REZENDE, Renato; MACIEL, Katia. Poesia e videoarte. Rio de Janeiro: Editora Circuito: FUNARTE,
2013. 160 p.
O livro trata do
cruzamento entre poesia e videoarte (históricos e reflexões em torno desse
assunto) e traz também uma série de entrevistas com artistas contemporâneos da
referida área. Nos primeiros tópicos os autores introduzem a abordagem
apresentando alguns precedentes desse cruzamento de linguagens e conteúdos.
Após a Segunda
Guerra, houve o surgimento das “novas vanguardas” as quais retomaram ações das
vanguardas europeias e provocaram questões como a integração entre
artistas/obra/público. Fervia nesse período questionamentos em torno do
conceito de arte, sua fruição e função social. “Muitos artistas, insatisfeitos
com a ideia de arte autônoma, isolada na tela ou no atelier, passaram a levar
seus trabalhos e ideias para as ruas, interferindo na paisagem e na cena
urbana, procurando interagir com o grande público e disseminar suas obras em
larga escala. Ressurgiu então o termo ‘arte total’ [...].” (p.7-8)
No
contexto brasileiro, retomadas da antropofagia modernista influenciaram a
Poesia Concreta, o Neoconcretismo (protagonizados por Augusto e Haroldo de
Campo, Décio Pignatari e Ferreira Gullar) e o Tropicalismo. Nos dois primeiros
movimentos, respectivamente, a premissa era a visualidade da palavra e a
relação entre arte e vida; já o último explorava o hibridismo entre poesia,
música e arte.
O
fim do Modernismo no Brasil culminou na experimentação de novos suportes e
formas para a poesia: poesia sonora, vídeo poesia, poesia visual, computer poetry, poesia digital, etc.
“O
segundo e independente ataque à especificidade do meio se dá com o advento da
câmera de vídeo portátil (portapak)
[...].” (p.19) Ocorre então por volta de 1970 o surgimento do videoarte,
assomando no quadro de esgarçamento de fronteiras artísticas, provocando
diálogos entre as mídias e ricas contaminações.
Katia
Maciel e Renato Rezende abordam a poesia contemplando um comentário do pensador
baiano Antonio Risério. O mesmo diz que “A poesia é a arte da palavra também no
sentido de que é, à sua maneira, arte da insatisfação humana diante dos limites
da linguagem. À falta de expressão melhor, pode-se chamar ‘texto intersemiótico’
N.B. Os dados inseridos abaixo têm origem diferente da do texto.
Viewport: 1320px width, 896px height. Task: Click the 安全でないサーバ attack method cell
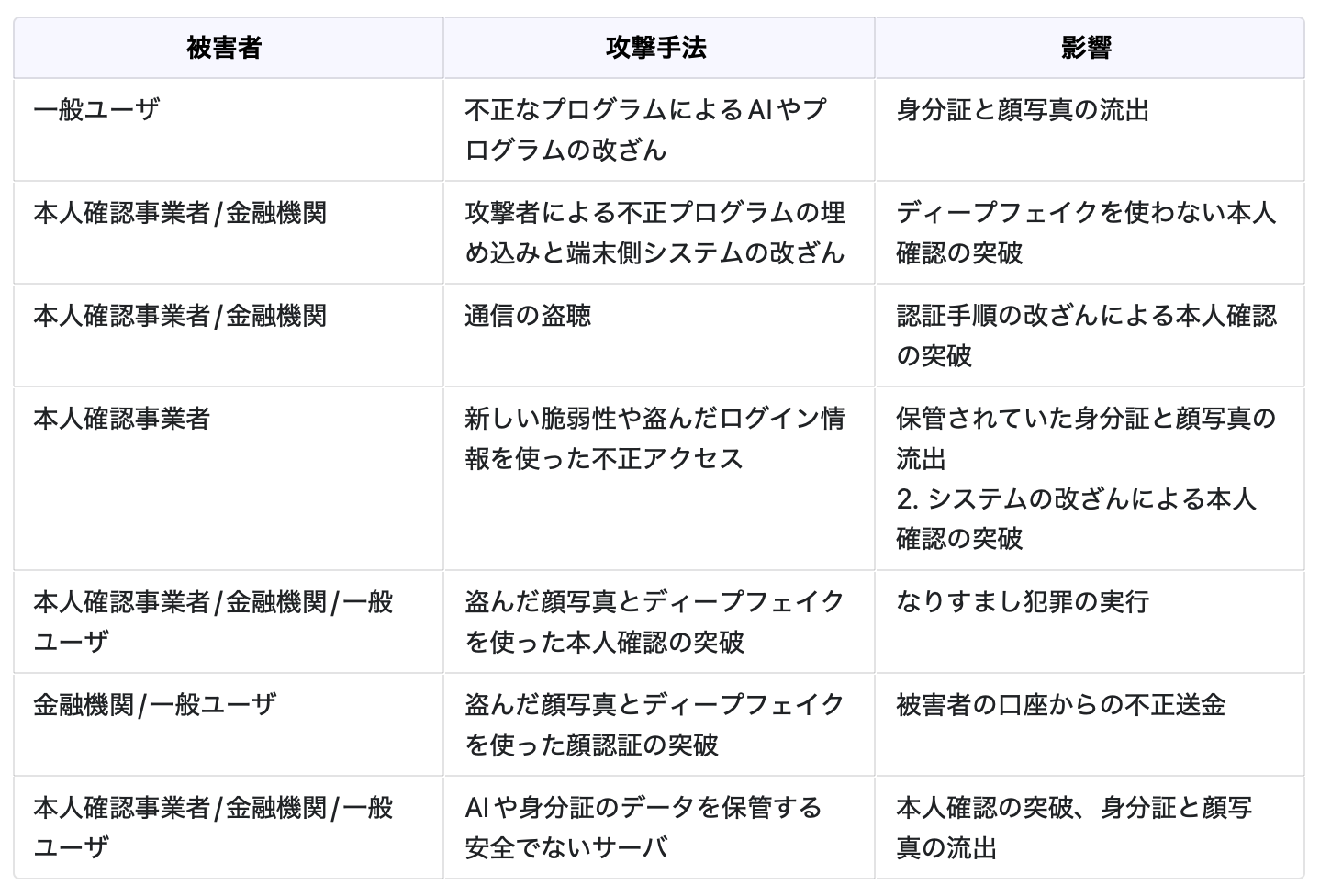point(643,827)
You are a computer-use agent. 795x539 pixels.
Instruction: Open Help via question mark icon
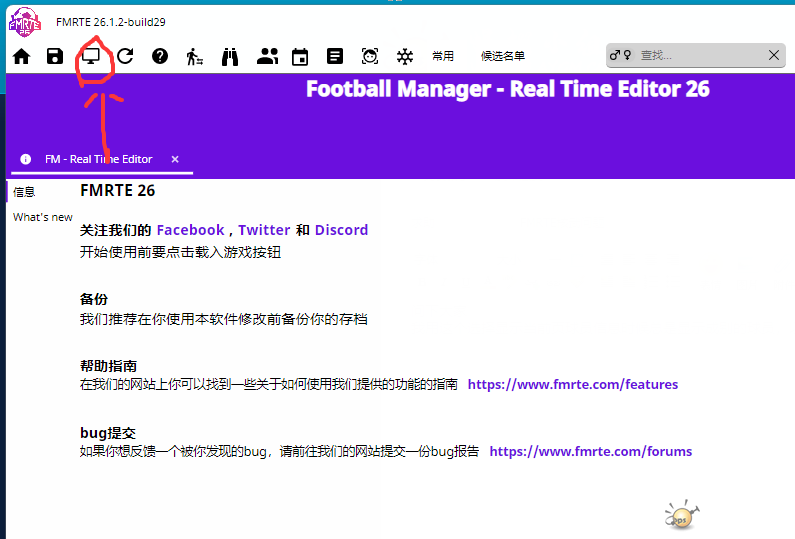(160, 57)

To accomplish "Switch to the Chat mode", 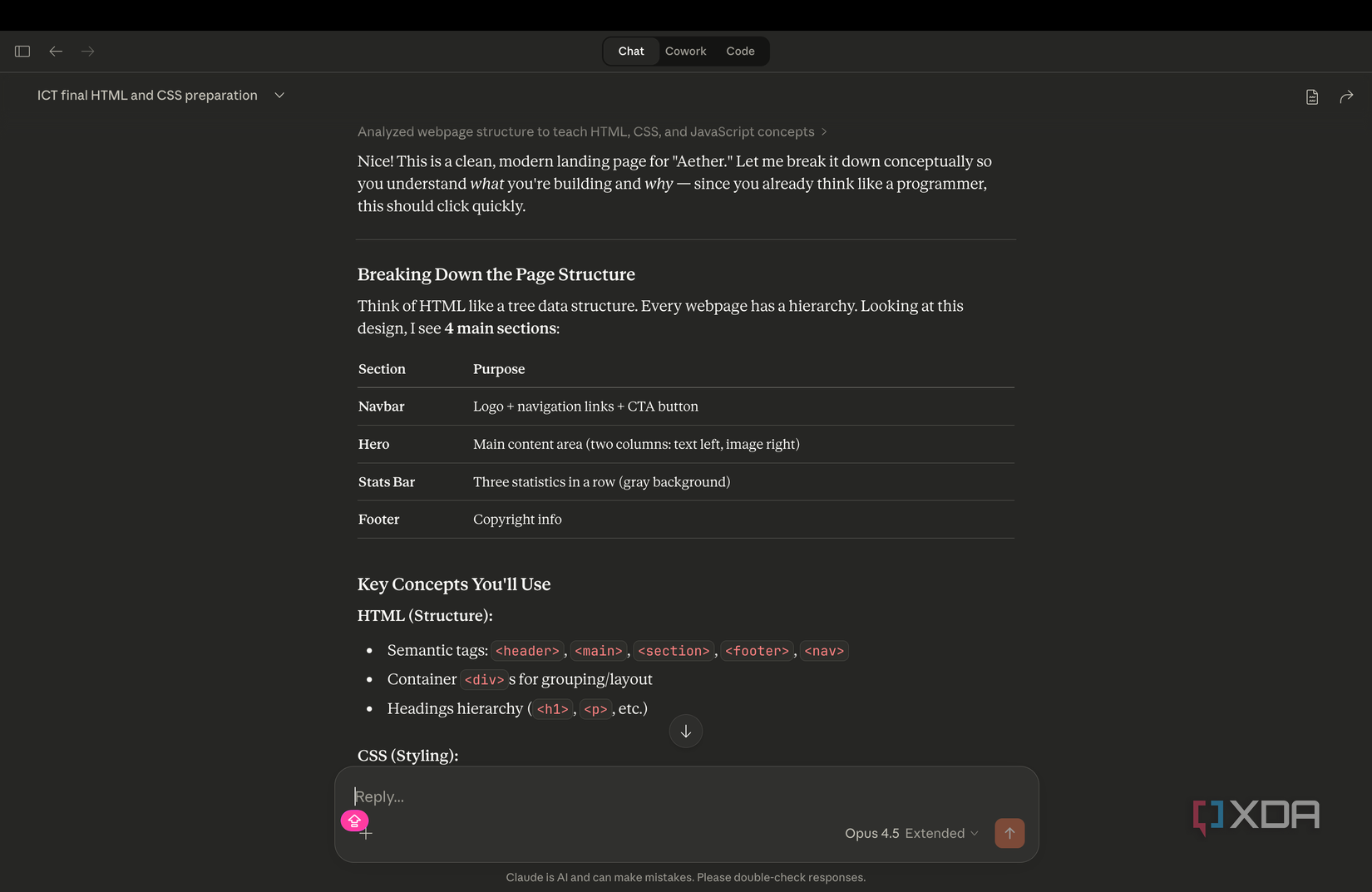I will tap(631, 52).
o poema que não se contenta com a permanência nos domínios incontestáveis da
semiótica verbal. Ao apelar para outros códigos, ele se situa numa zona de
fronteira”. (p.22)
Nesse
sentido, o fazer poético, o poema (objeto) e a poesia (essência), estariam
aptos a se expressarem também através de outros canais. Tal ideia confirma-se
na citação de Adalberto Müller: “não se trata mais de perguntar o que é a
poesia, mas sim onde ela está. Nesse campo ampliado – ou fissura aberta – o
poema – como objeto de linguagem, mas não obrigatoriamente linguagem verbal –
desloca-se dos seus suportes tradicionais [...].” (p.27)
Assim,
a poesia e o videoarte se fundem em trabalhos pluralistas que surgem da
experimentação com vídeo e poesia sonora, a partir da gravação de leituras e
performances, para citar apenas exemplo. Poetas brasileiros contemporâneos têm
produzido vídeos que se inserem ao mesmo tempo na categoria das artes visuais e
também poderiam ser interpretados enquanto poemas. (p. 30)
Alguns
exemplos de artistas/obras citados no texto são: Andre Sheik (Eu sou mais do
que aparento), Laura Erber (História antiga), Renato Rezende (Ímpar;
Tango), Domingos Guimaraens (Gema) e o próprio Ricardo Domeneck (Garganta
com texto). Entre os segundos, Laercio Redondo (Eu não te amo mais),
Brigida Baltar (Quando fui carpa e quase virei dragão; Algumas
Perguntas), Rivane Neuenschwander (Sopro), Cao Guimaraes (Da
janela do meu quarto), Tunga (Medula; Quimera), Katia Maciel
(Meio cheio, meio vazio), Andre Parente (Estereoscopia) e Helena
Trindade (A carta roubada).
O
texto destaca um importante aspecto de aproximação entre o videoarte e a
poesia: trata-se do pensamento/filosofia, pois ambas as linguagens sustentam-se
por um forte caráter conceitual. “[...]
a poesia se renova no Modernismo apostando todas suas fichas no pensamento e/ou
no poema que discorre sobre si mesmo ou seu meio (a linguagem).” (p.34) Assim é
o videoarte (conceitual e metalinguístico) e é nesse mesmo contexto que surge,
provocando potencialização de discursos artísticos (1970 também é o período de
surgimento da Poesia Marginal com seu forte cunho contracultural,
anedótico e anti-intelectual).
Em
décadas posteriores, “[...] novos poetas de extração concretista, como Arnaldo
Antunes e André Vallias, além dos próprios Campos, desenvolveram uma série de
poemas visuais e vídeo poesias em computador, buscando sempre uma isomorfia
entre palavra e imagem.” (p.40)
Por
fim, destaco mais um trecho do texto de Renato Rezende e Katia Maciel: “Mais
distanciada da tradição concretista, a videoarte parece ser capaz de resgatar a
poesia – em um campo ampliado – de uma forma mais contemporânea, eliminando
preceitos e dogmas (como o isomofirsmo) que ainda encarceram a poesia
intersemiótica produzida a partir do
campo da palavra.” (p.47)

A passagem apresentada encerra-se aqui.